If you’ve ever been interested in having all of Wikipedia in a plain-text format, you might have been disappointed to learn that Wikipedia doesn’t actually make this format available. Fortunately, they do offer an XML version of the entire database, so I’ve written a PowerShell script to convert that XML dump into individual plain-text articles. The script tries to remove as much of Wikipedia’s additional markup as possible, and skips inconsequential articles. This script demonstrates a unique way of processing XML in PowerShell that you rarely see - because it is rarely needed. In XML form, the Wikipedia database is nearly 60GB. This is FAR too large for PowerShell’s [xml] cast, due to the memory overhead required for the XmlDocument format on which the [xml] cast is built. It’s also far too large for most systems to even hold in memory at once. Instead, this script takes a streaming approach built on System.Xml.XmlReader. The XmlReader class lets you handle tags and elements as the reader sees them, rather than forcing you to wait for that final ill-fated closing tag while everything buffers in memory.

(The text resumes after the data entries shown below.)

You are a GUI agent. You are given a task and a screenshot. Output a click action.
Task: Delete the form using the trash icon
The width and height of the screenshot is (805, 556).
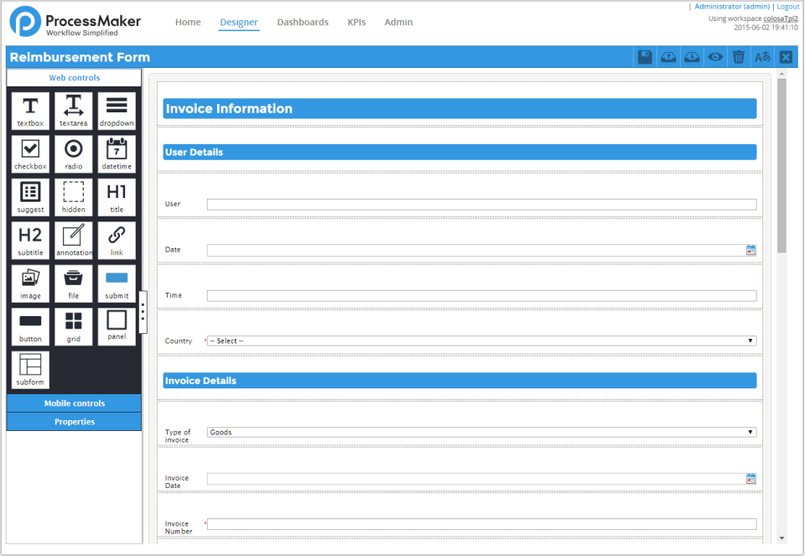point(738,56)
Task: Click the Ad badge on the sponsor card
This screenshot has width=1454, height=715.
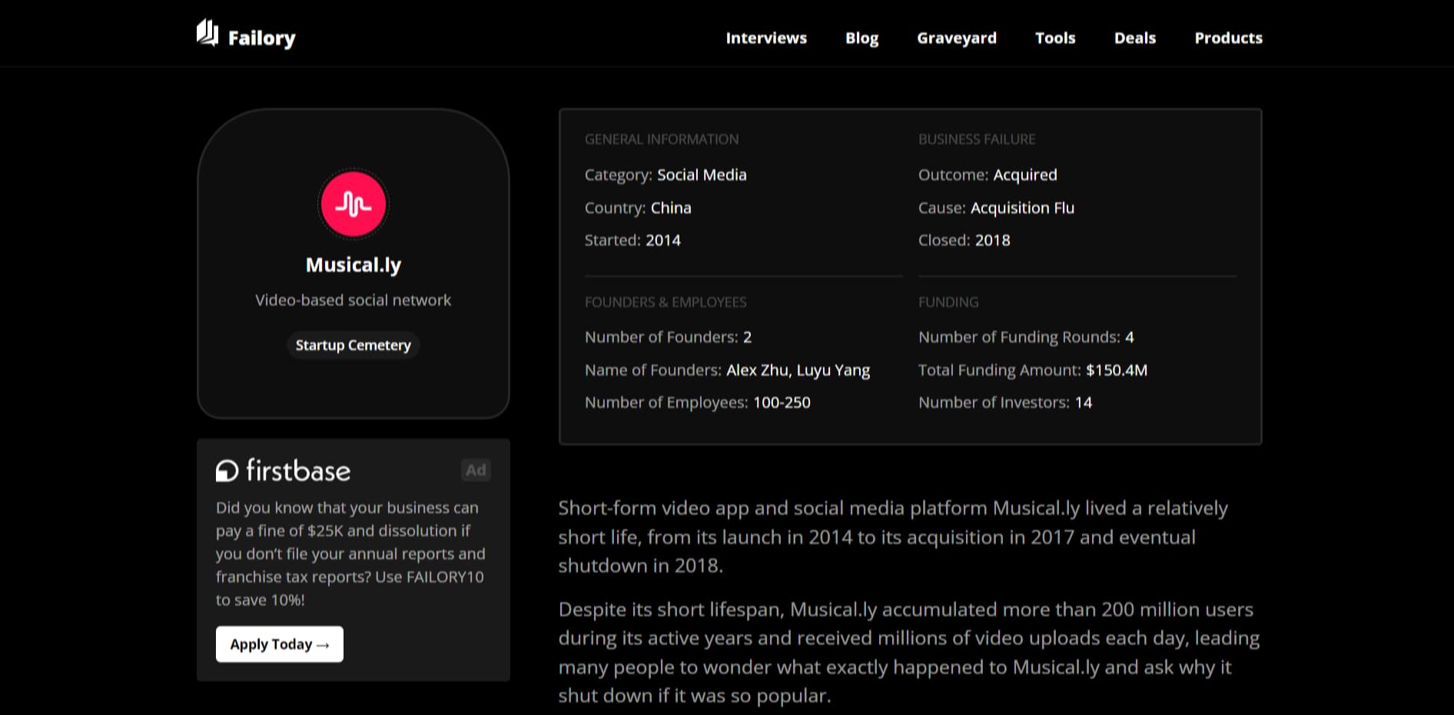Action: coord(476,470)
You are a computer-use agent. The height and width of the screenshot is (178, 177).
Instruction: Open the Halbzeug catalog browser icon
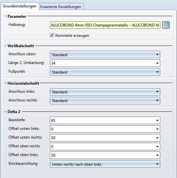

  1. Install the ‘Split-Wikipedia’ helper script from a PowerShell prompt:
    1. Install-Script Split-Wikipedia -Scope CurrentUser
    2. The Install-Script command requires Windows 10 or install PowerShell 5.0.
    3. If this is the first time you’ve used Install-Script, exit PowerShell and launch it again.
  2. Use PowerShell to navigate to a directory that you want to contain your Wikipedia articles
    1. mkdir ~/Documents/Wikipedia
    2. Set-Location ~/Documents/Wikipedia
  3. Download the latest English Wikipedia database (~ 13GB)
    1. Invoke-WebRequest https://dumps.wikimedia.org/enwiki/latest/enwiki-latest-pages-articles.xml.bz2 -Outfile enwiki-latest-pages-articles.xml.bz2
  4. Decompress the XML, using bzip2 (or another tool like 7zip if you wish):
    1. bzip2 -d enwiki-latest-pages-articles.xml.bz2
  5. Process the XML (~ 58GB). This will take about 7 hours:
    1. Split-Wikipedia -Path ./enwiki-latest-pages-articles.xml
  6. (Optional) Delete the source XML
    1. Remove-Item ./enwiki-latest-pages-articles.xml

All 4 million articles are now in your ‘Wikipedia\Articles’ directory. Within this directory, they are again split into subdirectories of 5,000 articles each - as most software (i.e.: File | Open dialogs, browsing in Explorer) doesn’t handle single directories with 4 million items very well. Enjoy!